What you are asked to do: Without the pictures, reproduce the entries below exactly.
──────── Extracted material ────────
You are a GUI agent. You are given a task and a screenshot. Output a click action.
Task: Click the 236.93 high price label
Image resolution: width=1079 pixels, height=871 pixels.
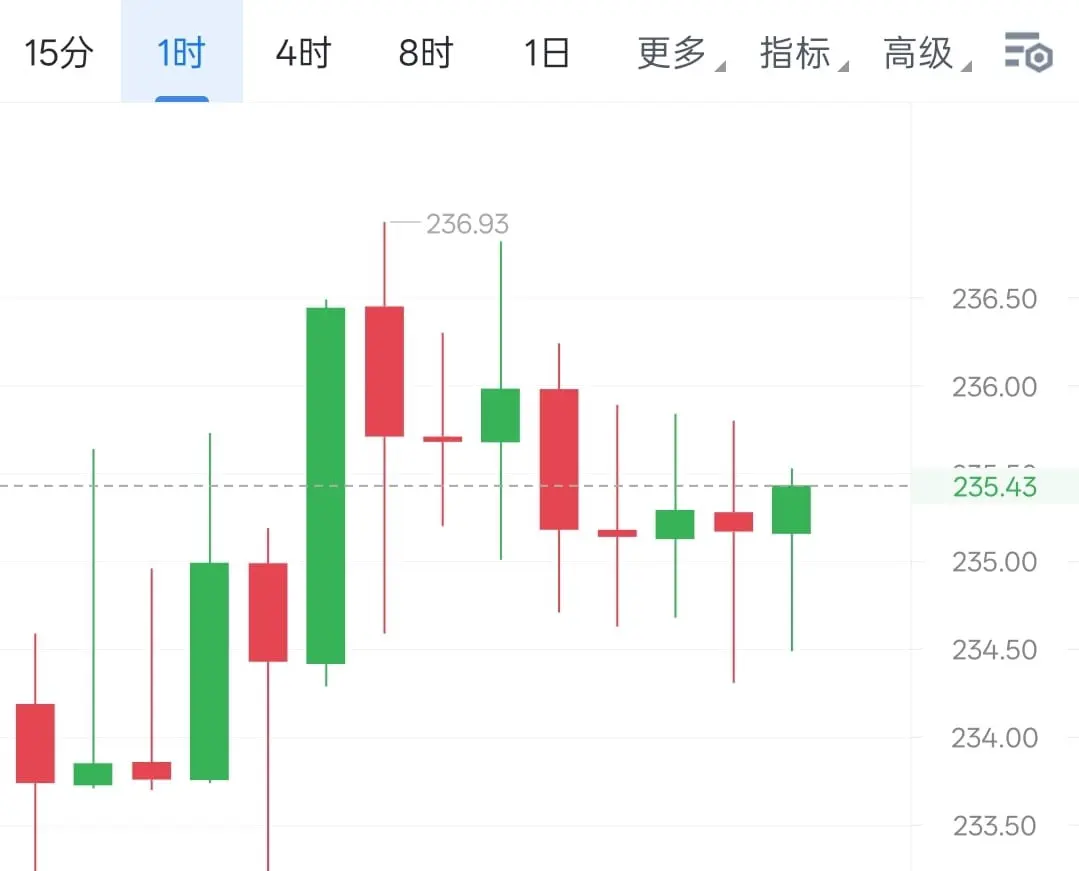(x=467, y=224)
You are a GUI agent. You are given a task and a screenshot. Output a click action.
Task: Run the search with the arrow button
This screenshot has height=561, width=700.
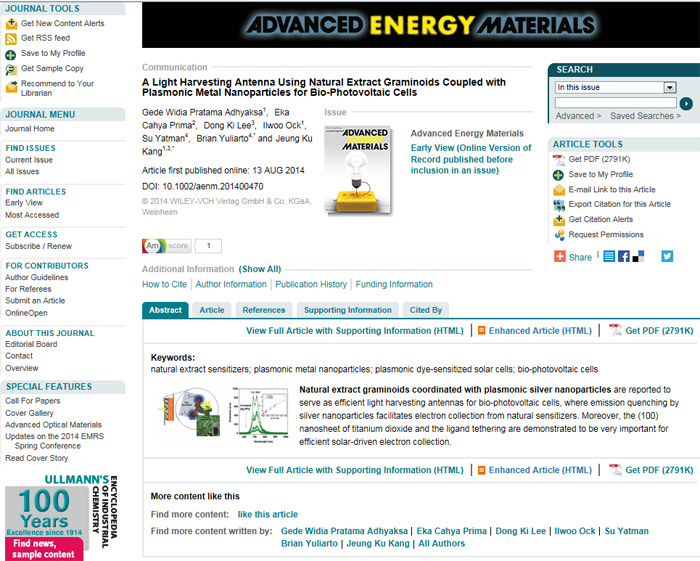pos(686,103)
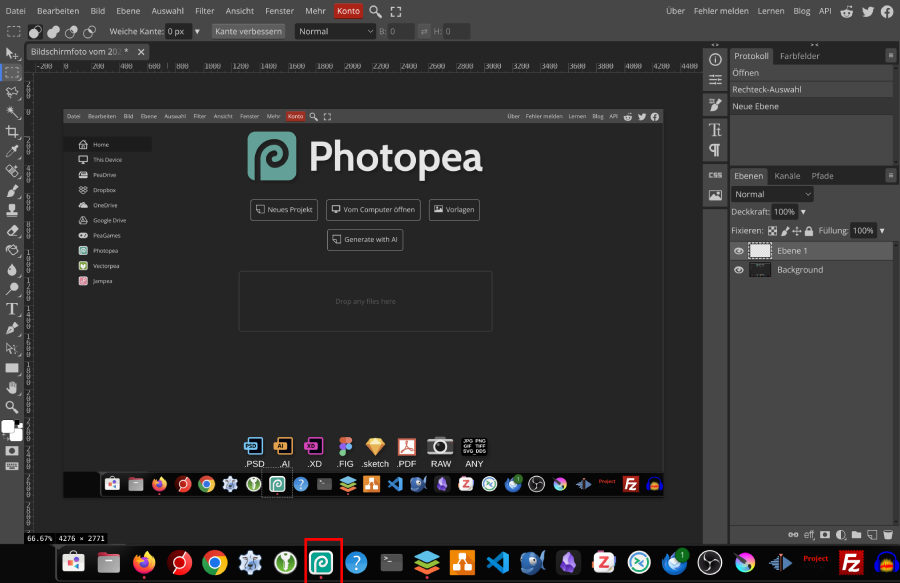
────────
Exercise answer:
You are a GUI agent. You are given a task and a screenshot. Output a click action.
Task: Click the 236.93 high price label
Image resolution: width=1079 pixels, height=871 pixels.
(x=467, y=224)
You are a GUI agent. You are given a task and a screenshot. Output a click action.
Task: Run the search with the arrow button
This screenshot has height=561, width=700.
pos(686,103)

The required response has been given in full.